The day before the election, I tweeted that the BC Liberals had more chances to win the election than the Boston Bruins had to come back against the Mapple Leafs (at 4-1 in the middle of the third period). Based on the polls, I had the BC NDP's odds of winning around 86-87%. Seems that the Bruis' win should really have prepared us for last night!. But I can at least argue that I technically had the Liberals victory as a possiblity (although the magnitude of the victory, with 50 seats for the Liberals, was really at the maximum of the projection ranges). However, the actual result was incredibly unlikely. At least based on the information we had.
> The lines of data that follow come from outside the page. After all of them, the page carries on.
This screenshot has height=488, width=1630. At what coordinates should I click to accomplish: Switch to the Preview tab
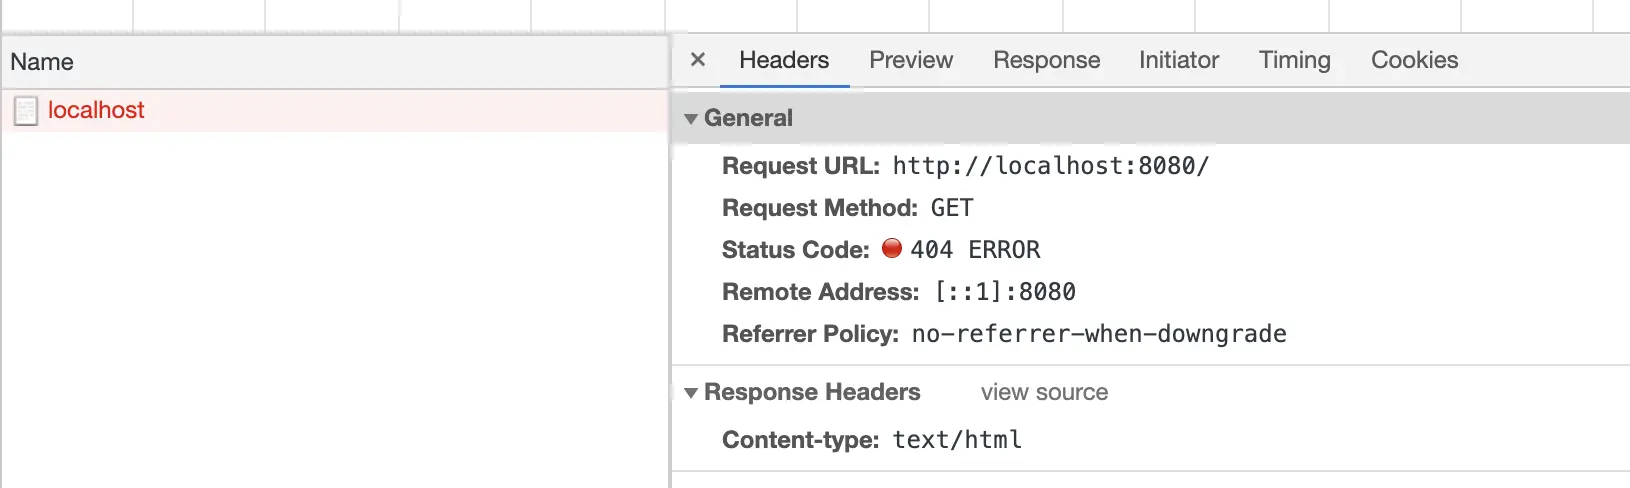(x=911, y=60)
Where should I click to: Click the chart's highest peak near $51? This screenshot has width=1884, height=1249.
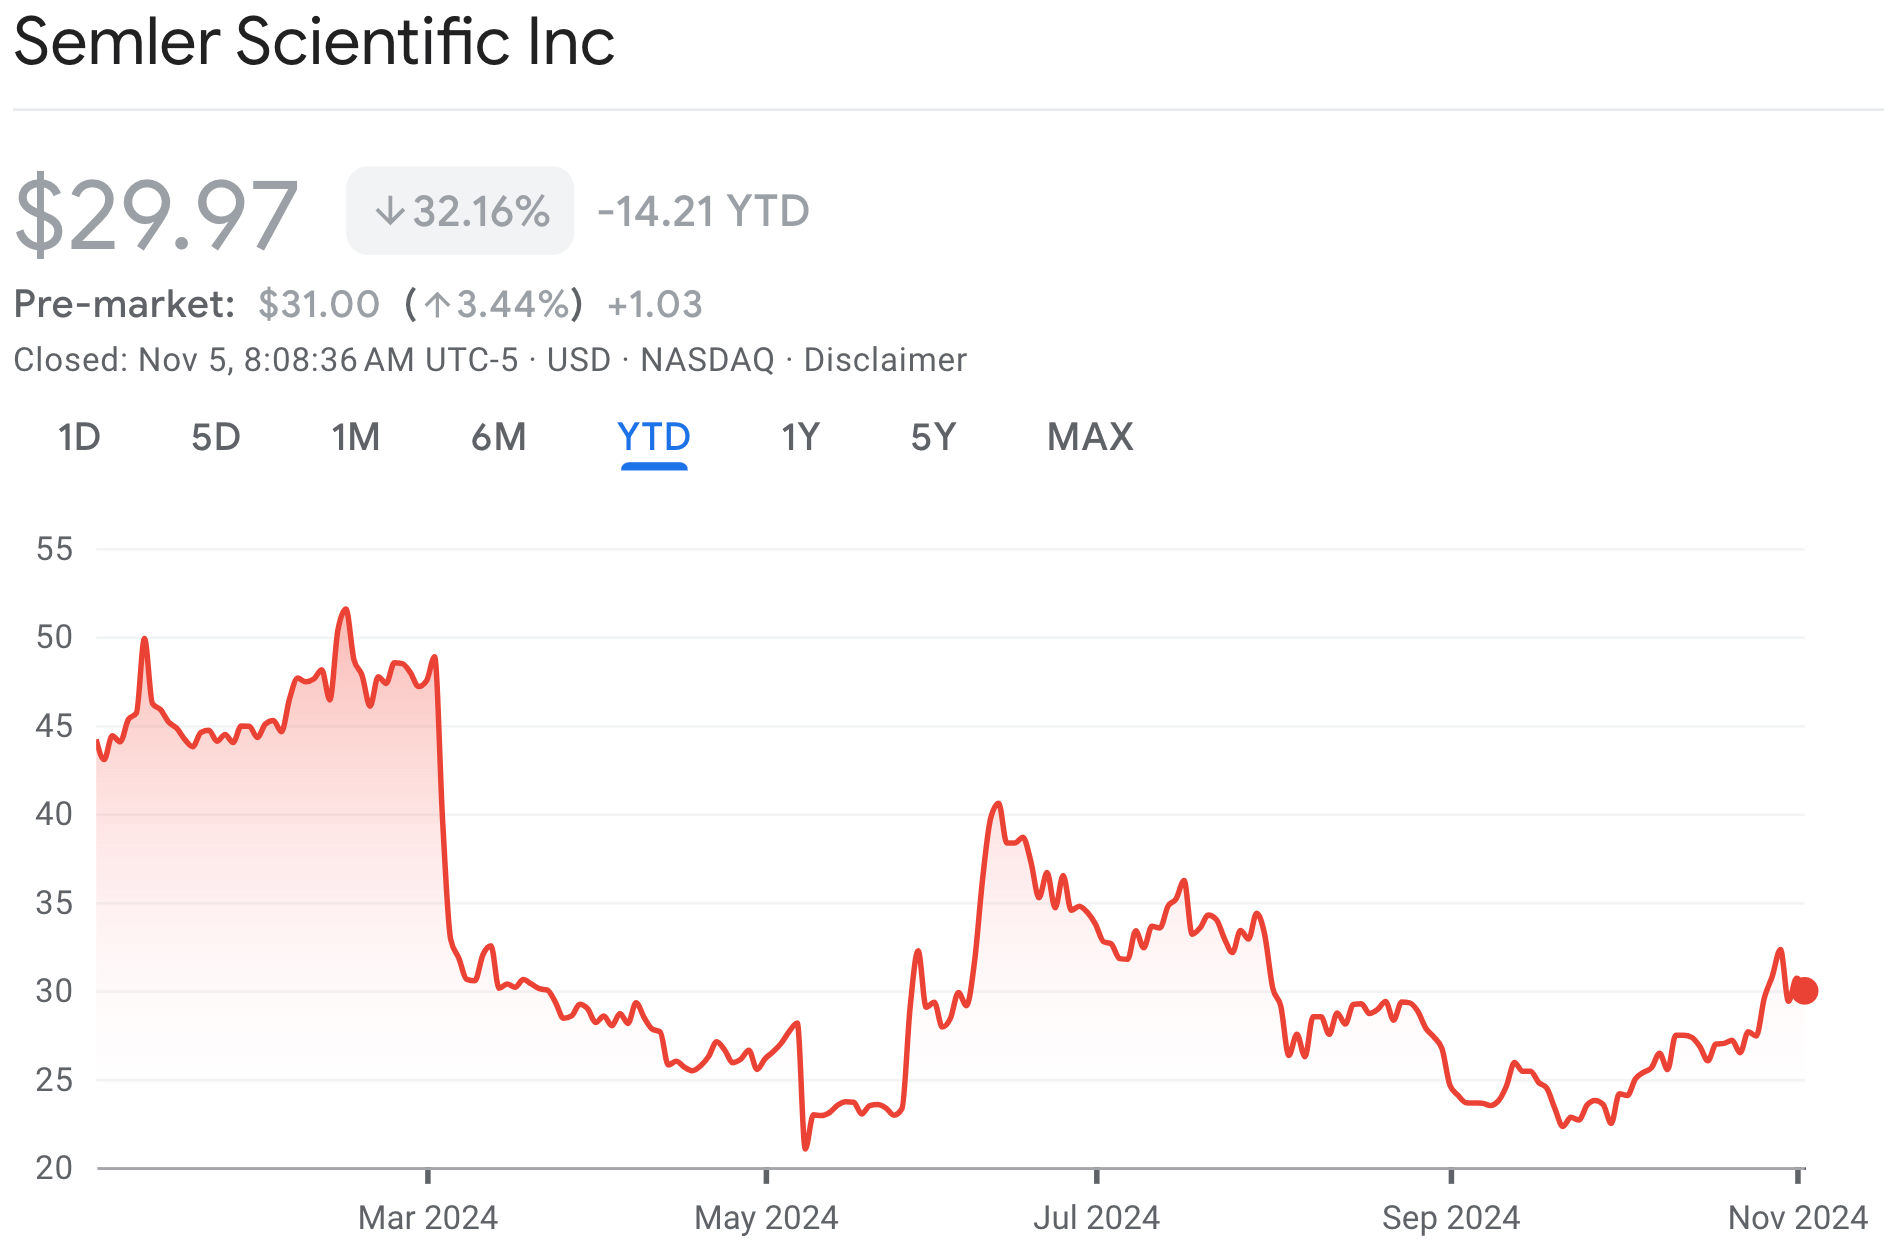coord(344,609)
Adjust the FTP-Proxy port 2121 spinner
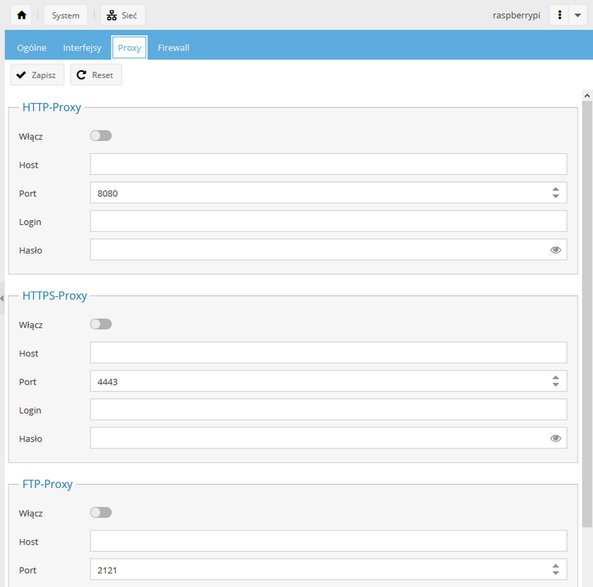This screenshot has width=593, height=587. 555,569
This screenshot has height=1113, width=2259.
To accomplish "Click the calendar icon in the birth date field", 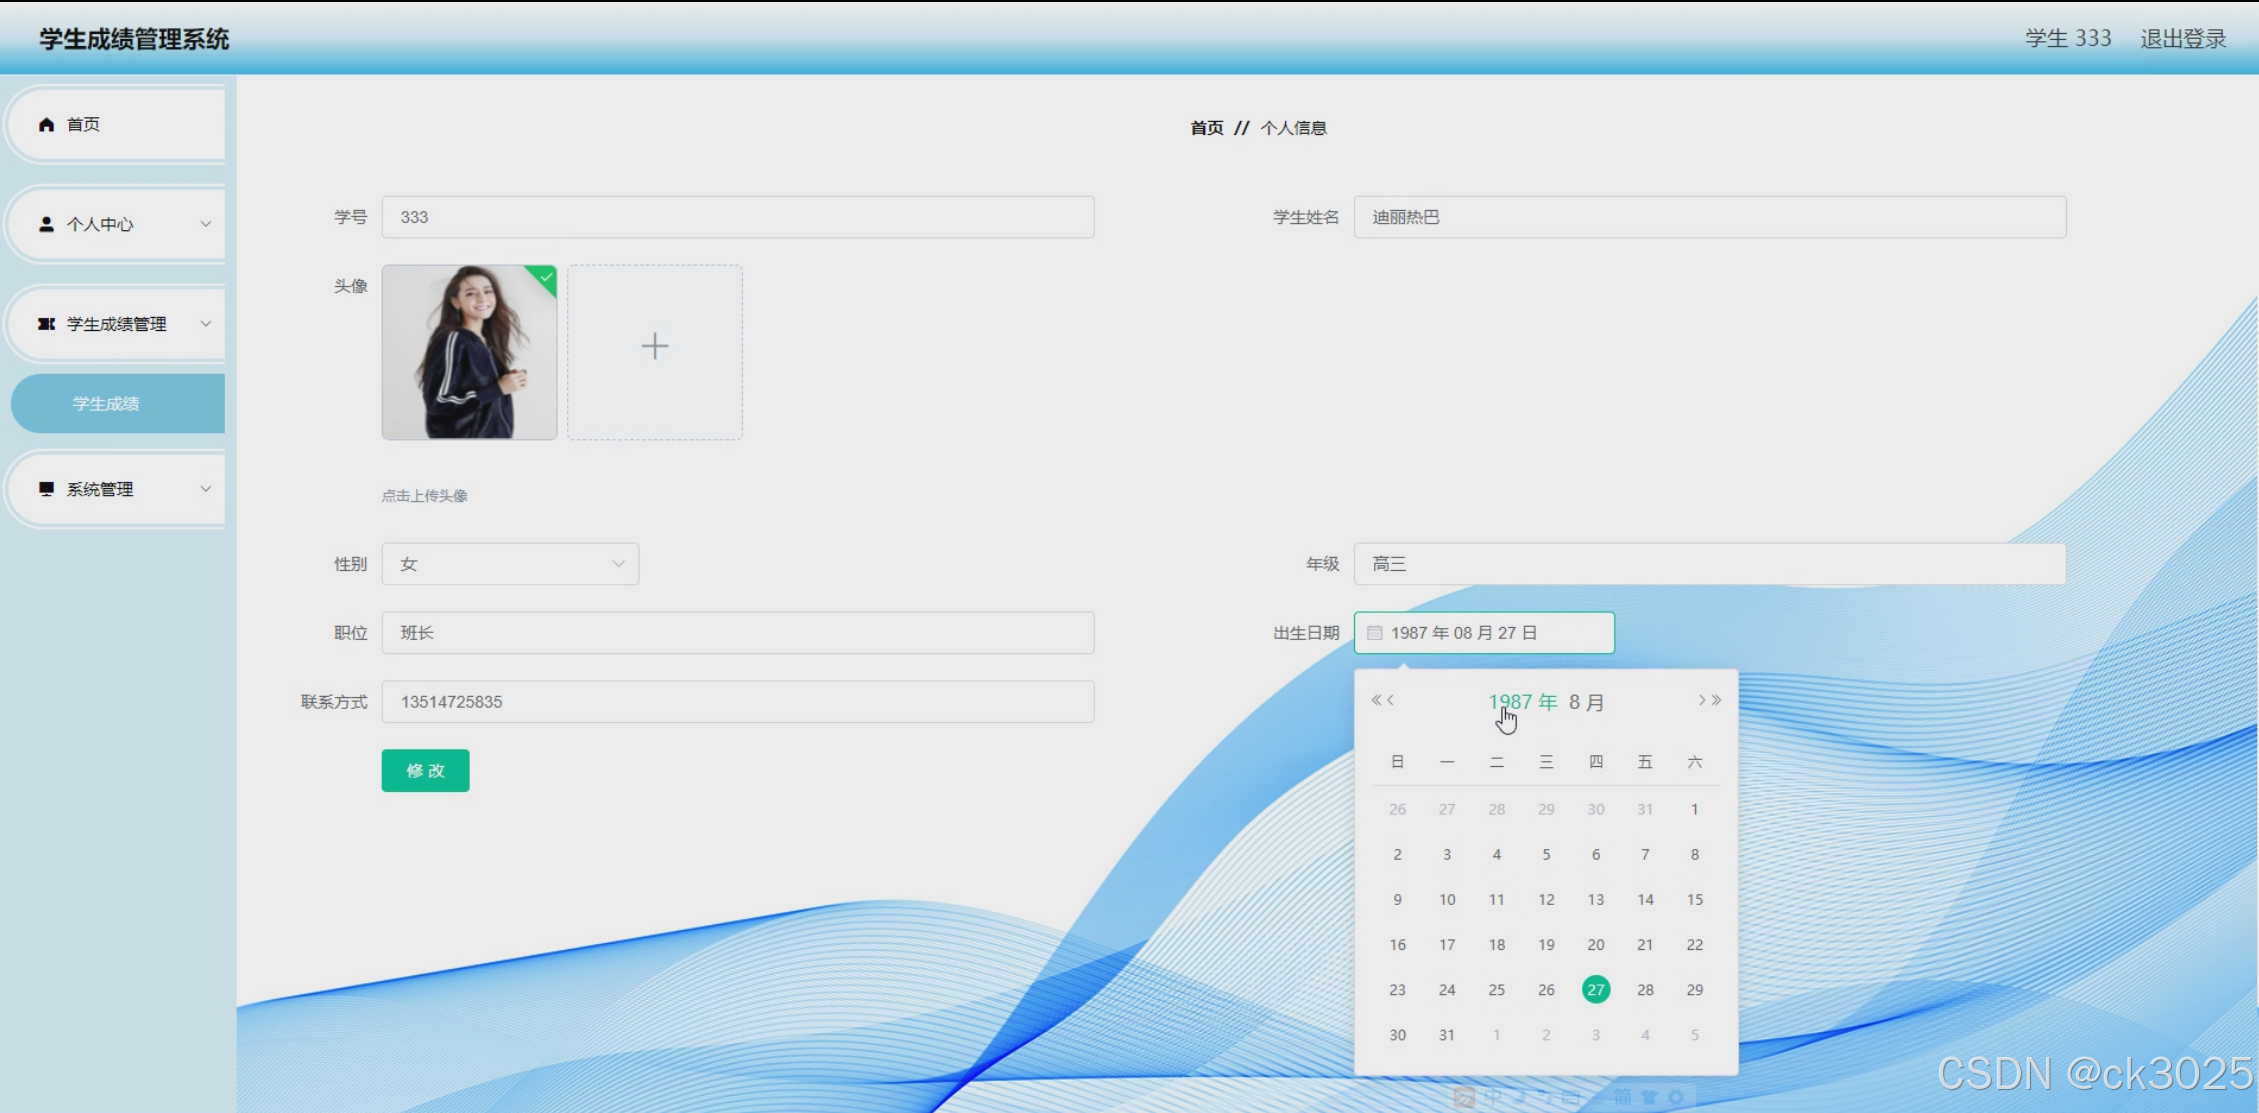I will pos(1375,633).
Before I talk about how wrong the polls were, above is what the projections would have looked like if I had the correct vote shares. Details can be found here. As you can see, the model would have performed quite well, making the correct call in 75 ridings (so a success rate of 88%). Some of the mistakes include the ridings of Christy Clark, Oak-Bay-Gordon Head (where I didn't think Andrew Weaver would get such a big boost but it was a possiblity as well in the model) or a couple of close races in the lower mainland. It also seems the model would have made quite a lot of mistakes on Vancouver Island, probably because the regional swing (of the Green especially) was so different from the provincial swing. Since some of these 10 mistakes cancel out each other, the overall projections would have been really close. The fact is that if you came to my blog and input these vote shares in my simulator, you'd have won your political pool! So "my part of the job", i.e translating votes into seats, is clearly well done. Let's not miss the achievement here: by having the provincial vote shares only, the model could have correctly called the election as well as 88 % of the ridings. On top of that, if you look through the pdf, you'll see that more often than not, not only the correct call would have been made, but the vote shares in the riding are very close to the actual ones. It just shows how important the provincial swing is. So translating votes into seats is totally possible, with very little information (but a lot of work from me). Now, even more than before, the key is really to find or project the correct vote shares.
That, honeslty, shouldn't be my job. Pollsters are there for that. We've got a lot of polls during this BC election, including like 3-4 during the last two days. They were all showing the same outcome: BC NDP ahead by 5-7 points (except Forum who had the BC NDP up by 2 only, but they released the poll about a week ago, so they might just have been lucky). So even by averaging the polls, you'd still have been far off. If I accounted for the true statistical uncertainty due to these polls (i.e: margins of error), my simulations would never have allowed for the possibility of a BC Liberals win. Indeed, when you combine polls, margins of error go down. It's only because I add a lot more randomness that I technically had the actual outcome as a possibility. My only regret is that two ridings that were called with probabilities of 100% went wrong. I thought I was accounting for enough uncertainty, but it seems I'll have to add even more, both at the provincial and riding levels. The probabilities should account for the possible error of the polls. They already do, but not fully it seems.
Honestly, it's quite depressing and frustating to work so hard on building a model just to be so wrong because all the polls are providing you with incorrect information. In the US, during the last election, you didn't have to be Nate Silver to predict the election. A simple poll average would have been (almost) spot on. So pollsters in this country should really ask themselves why they can be so wrong. And not just one or two polls, but all of them! It's the same thing that happened in Alberta (and to a lesser extend in Quebec) last year (we could also include the underestimation of the Conservatives last federal election, although some polls were quite close). It's almost funny because people argue a lot about the correct methodology (online panel vs IVR vc phone calls), but the issue lies elsewhere. I'm sure pollsters will come out (they have started already) talking about how there was a late swing and blablbla. But to me, the problem is they don't poll the right people. Ekos is trying to identify likely voters but is obviously failling miserably.
I'll continue to build model and offer projections. After the last Quebec election, I decided to add uncertainty as to account for the possibility of big mistakes in the polls. I'll thus continue that way and hopefully, polling firms will improve on their parts.